A Red Tide of Money
PACs Spread Hate and Distrust by the Millions
I haven’t lived in Kansas for 50 years, but I still consider myself a Kansas girl. The election this week wasn’t exactly a surprise. Kansas has long been the heart of the heartland, and though Pat Roberts and Sam Brownback have wreaked terrible havoc on the state, it was always a long shot that my home state could desert the party of Eisenhower and Dole. But I grieve for my beloved state, and for our country, which is being torn apart by a red tide of money and where politics has become estranged from its people.
Like many Midwesterners who migrate to cities in the East and the West, I often feel an immediate bond with other displaced Midwesterners. We recognize each other’s relative lack of cynicism. In the days since the election, we ask each other why and how all this could have happened … why such hate and distrust in our heartland? What happened to the dear hearts and gentle people?
How did Joni Ernst, the freshly minted Tea Party senator from Iowa whose campaign was funded by the Kansas Koch brothers, capture hearts and votes? She crassly touts her memories of wearing plastic bags on her shoes as a badge of solidarity with financially struggling Iowans: “All of us on the school bus wore plastic bags on our shoes.” But hers is a fake solidarity and a fake decency of the most cynical kind. Ernst received millions from David and Charles Koch’s super PACs. Her down-home façade masks an Orwellian manipulation by big money that is choking the very lifeblood of American democracy. She is now touted as the new face of Republican politics.
The people I know in Kansas would not swoon to see fellow Kansans David and Charles Koch pull out their magic pocketbooks or Sam Brownback try to sell snake oil. They are far too decent for that. But when they are bombarded with insidious messages that put the blame on President Obama for everything from letting immigrants take their jobs to opening our borders to Ebola and ISIS, they lose faith in the very concept of government. They have been brainwashed to lose hope.
Kansas is scarcely alone. The red tide has swept the country and washed away blue and purple constituencies nationwide. America has become a country that spends billions on political campaigns but cannot address the needs of its people. We have been persuaded to fear one another and to blame the government for all our problems. We see money and jobs, but they are not for us. And we vote blindly, in our anger, and we give democracy away.
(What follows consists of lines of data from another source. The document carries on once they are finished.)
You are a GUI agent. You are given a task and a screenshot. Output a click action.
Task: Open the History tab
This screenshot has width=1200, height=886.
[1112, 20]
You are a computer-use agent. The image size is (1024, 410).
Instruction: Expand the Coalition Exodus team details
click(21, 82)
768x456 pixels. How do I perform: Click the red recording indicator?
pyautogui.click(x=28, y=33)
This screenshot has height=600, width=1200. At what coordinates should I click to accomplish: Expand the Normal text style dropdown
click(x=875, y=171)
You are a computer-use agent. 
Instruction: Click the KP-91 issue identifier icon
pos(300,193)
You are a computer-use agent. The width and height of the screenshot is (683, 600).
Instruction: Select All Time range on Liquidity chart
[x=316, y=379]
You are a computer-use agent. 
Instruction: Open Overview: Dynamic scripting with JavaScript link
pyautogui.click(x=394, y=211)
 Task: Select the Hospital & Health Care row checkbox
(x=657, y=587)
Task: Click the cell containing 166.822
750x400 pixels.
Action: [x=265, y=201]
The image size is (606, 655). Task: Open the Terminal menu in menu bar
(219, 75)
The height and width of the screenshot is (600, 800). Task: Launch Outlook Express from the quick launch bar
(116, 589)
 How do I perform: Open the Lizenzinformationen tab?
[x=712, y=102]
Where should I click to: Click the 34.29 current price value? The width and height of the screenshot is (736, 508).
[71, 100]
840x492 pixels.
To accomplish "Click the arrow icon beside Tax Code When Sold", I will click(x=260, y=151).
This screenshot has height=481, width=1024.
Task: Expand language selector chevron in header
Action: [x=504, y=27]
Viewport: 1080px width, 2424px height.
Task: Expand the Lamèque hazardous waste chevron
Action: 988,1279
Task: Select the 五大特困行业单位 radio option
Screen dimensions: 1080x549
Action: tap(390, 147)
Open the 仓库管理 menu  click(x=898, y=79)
But I am still a Kansas girl, and I don’t recognize the bitter, mistrustful people who voted against themselves and their government. They are not the people I grew up with and still know in Kansas. My good friend Tom, who at 98 continues his decades-long habit of going every day into the hills near my hometown to paint luminous landscapes of the changing seasons, says Kansas hasn’t changed. “Politics has changed. It’s an ugly season. But you know Kansans … we always make it somehow.”
Maybe. Tom is a quintessential Midwesterner whose values embody a hard-earned optimism that has survived almost a century of upheavals. But money has never been so pervasive and corrosive in politics, and decency and optimism are under siege.
“Bleeding Kansas” was a phrase that resonated widely throughout the nation on the eve of the Civil War, as pro- and anti-slavery forces battled fiercely for the soul and future of the state as it prepared to enter the union. John Brown and others discovered when they led anti-slavery campaigns there that it might take an enormous showdown for decent people finally to have their say.